“Thank you very much, officer. I will be taking responsibility for them from here. You may now leave us.” Carlo Vasca gave the guard a brisk nod. He stood behind a utilitarian metal table in the tiny briefing room. The Militia officer stood fast in the doorway, arms crossed and face closed.
“Officer. Thank you.” Vasca repeated each word individual word slowly and with emphasis. The guard locked eyes with him for a moment, then averted them, turned around and closed the door with a will behind her.
“Well, well, now that we are alone, my friends, I believe we have business to discuss, do we not, Captain Ngn?”
“That we do. Although it's Mister Rukh here that you've the deal with, as I recall.” The Captain threw herself into a chair across the table from Vasca and folded her hands behind her head.
Hector, for once, was struck speechless. He looked to the Captain, then to Vasca, then back to the Captain, his mouth working like a fish out of water.
“Go on, it's your hustle, you run with it. Don't worry, you say anything I don't like, I'll be sitting right here to shut it down.”
She smile and threw Hector a nod to soften her words. The doubt melted away from Hector's face and he was his usual grinning, cocky, corridor rat self again. He put both hands flat on the table and leaned forward until he was almost eye level with Vasca.

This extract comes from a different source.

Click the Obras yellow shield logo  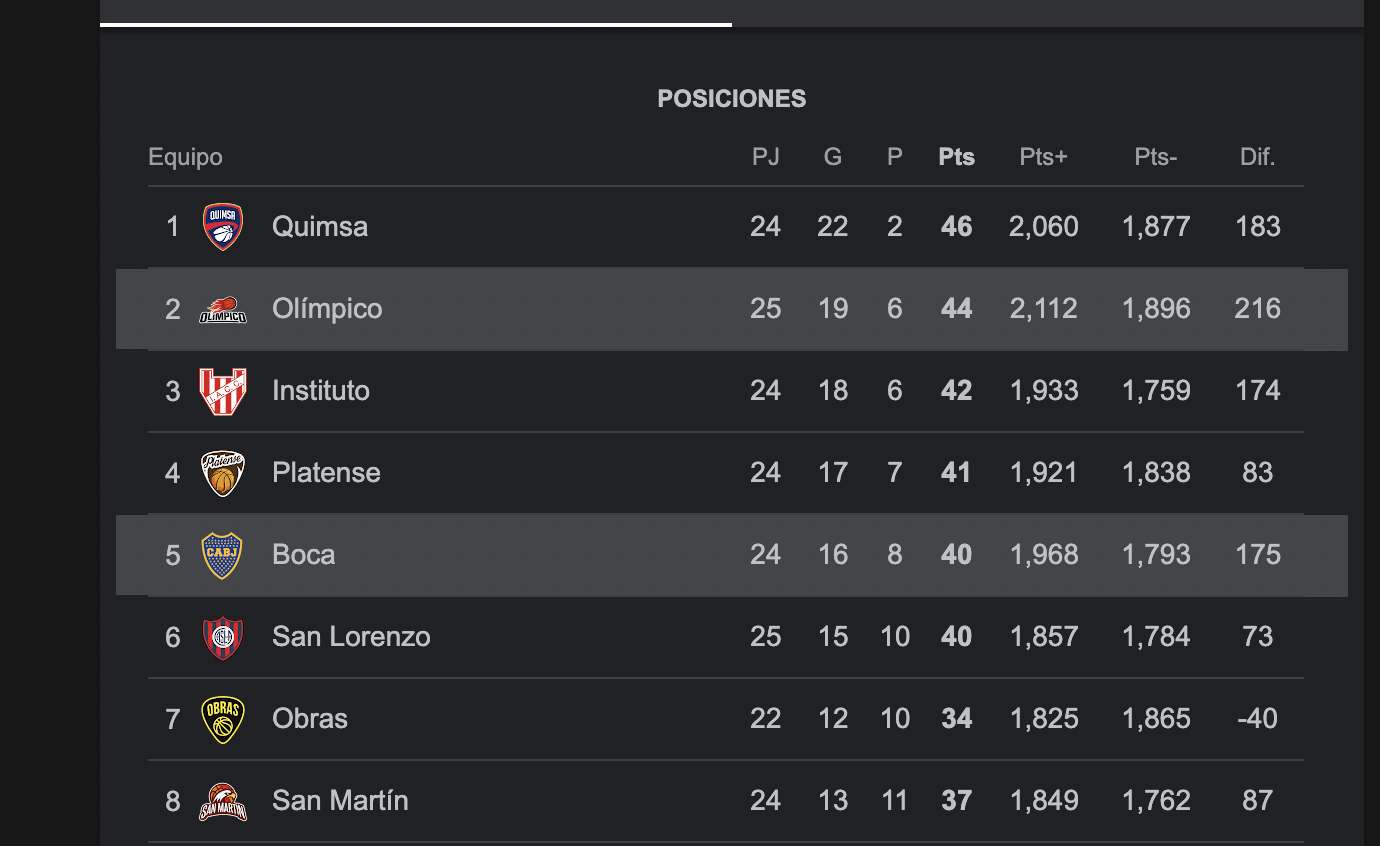pyautogui.click(x=222, y=719)
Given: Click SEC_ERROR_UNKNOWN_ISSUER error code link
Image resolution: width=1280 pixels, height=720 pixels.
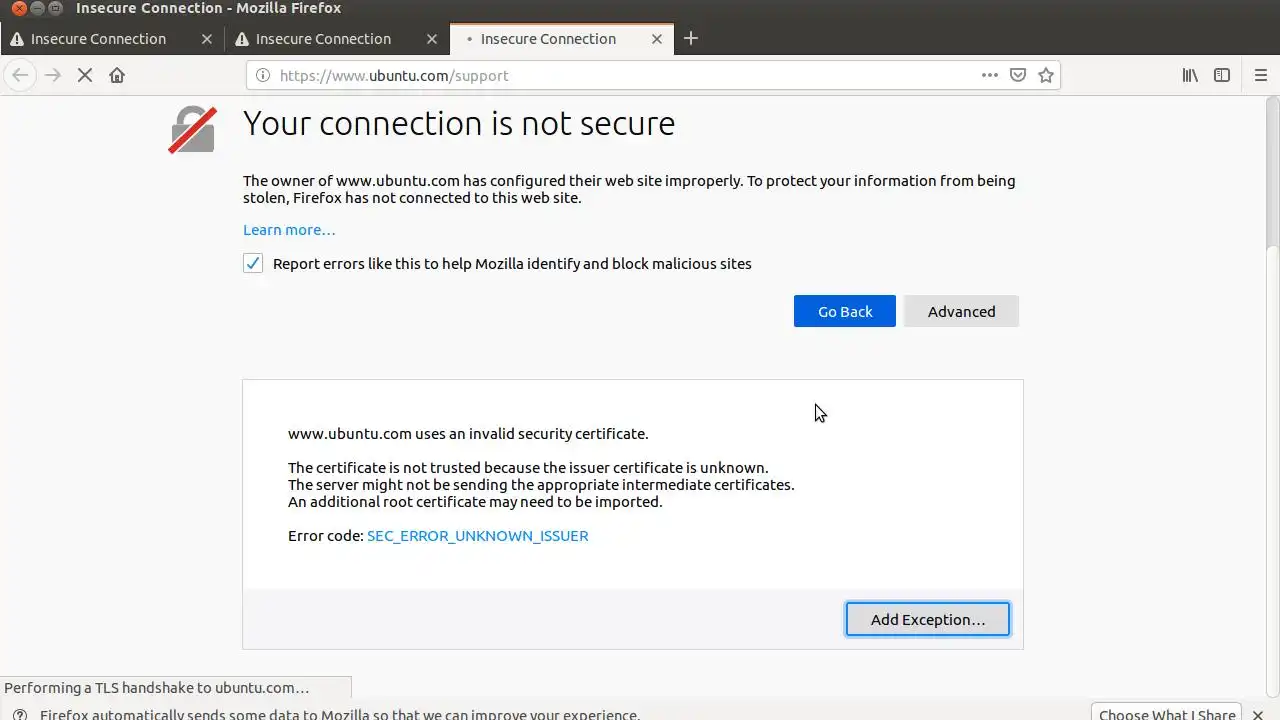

“Good. Excellence.” Vasca's smile was all teeth. “There is much to discuss and very little time in which to do it. Circumstances, I think you must agree, are much changed...”
“Changed? What's changed? You still got ore, and we still got a driver to get it to market, so what's changed?”
“Ah yes, what you say, it is true. When we first come to this accommodation there was no bar to your leaving this world, to say nothing of this system. But now, now your ship is watched, your crew are prisoner. This has changed.”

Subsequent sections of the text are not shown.